>> begin Provided records
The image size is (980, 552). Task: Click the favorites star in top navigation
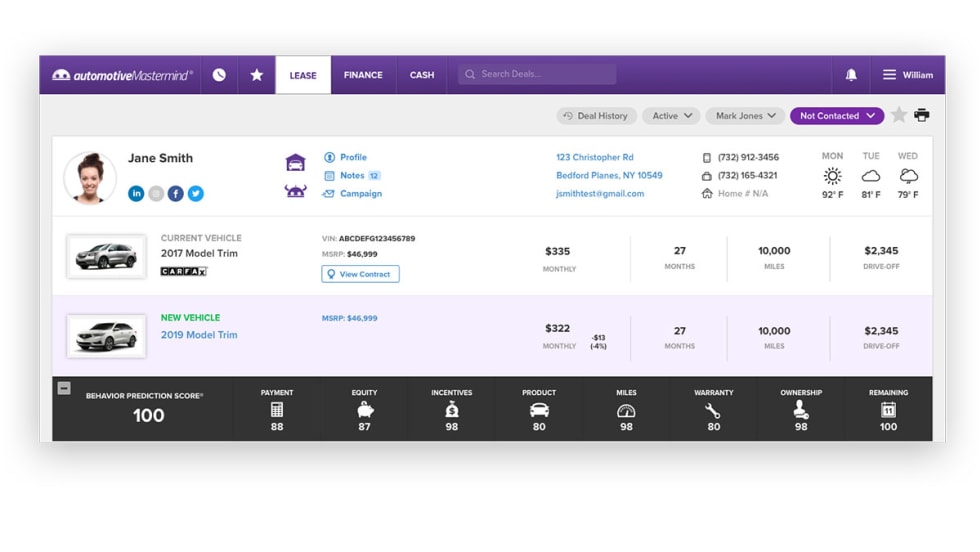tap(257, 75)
>> end Provided records
>> begin Provided records
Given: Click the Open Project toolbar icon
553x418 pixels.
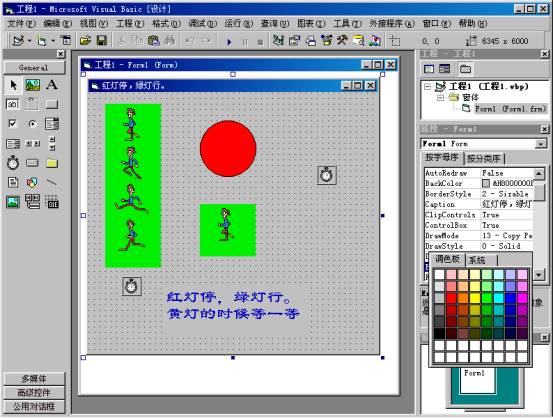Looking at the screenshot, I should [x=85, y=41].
>> end Provided records
>> begin Provided records
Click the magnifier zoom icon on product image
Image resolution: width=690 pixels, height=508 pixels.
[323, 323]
>> end Provided records
• [Short exercise]: Please set down the lines from the one containing "Given: Click the Open Project toolbar icon" up to and including the one containing "Looking at the", copied word for word. Leave the pictures out of your answer.

• [The output]:
Given: Click the Open Project toolbar icon
553x418 pixels.
Looking at the screenshot, I should [x=85, y=41].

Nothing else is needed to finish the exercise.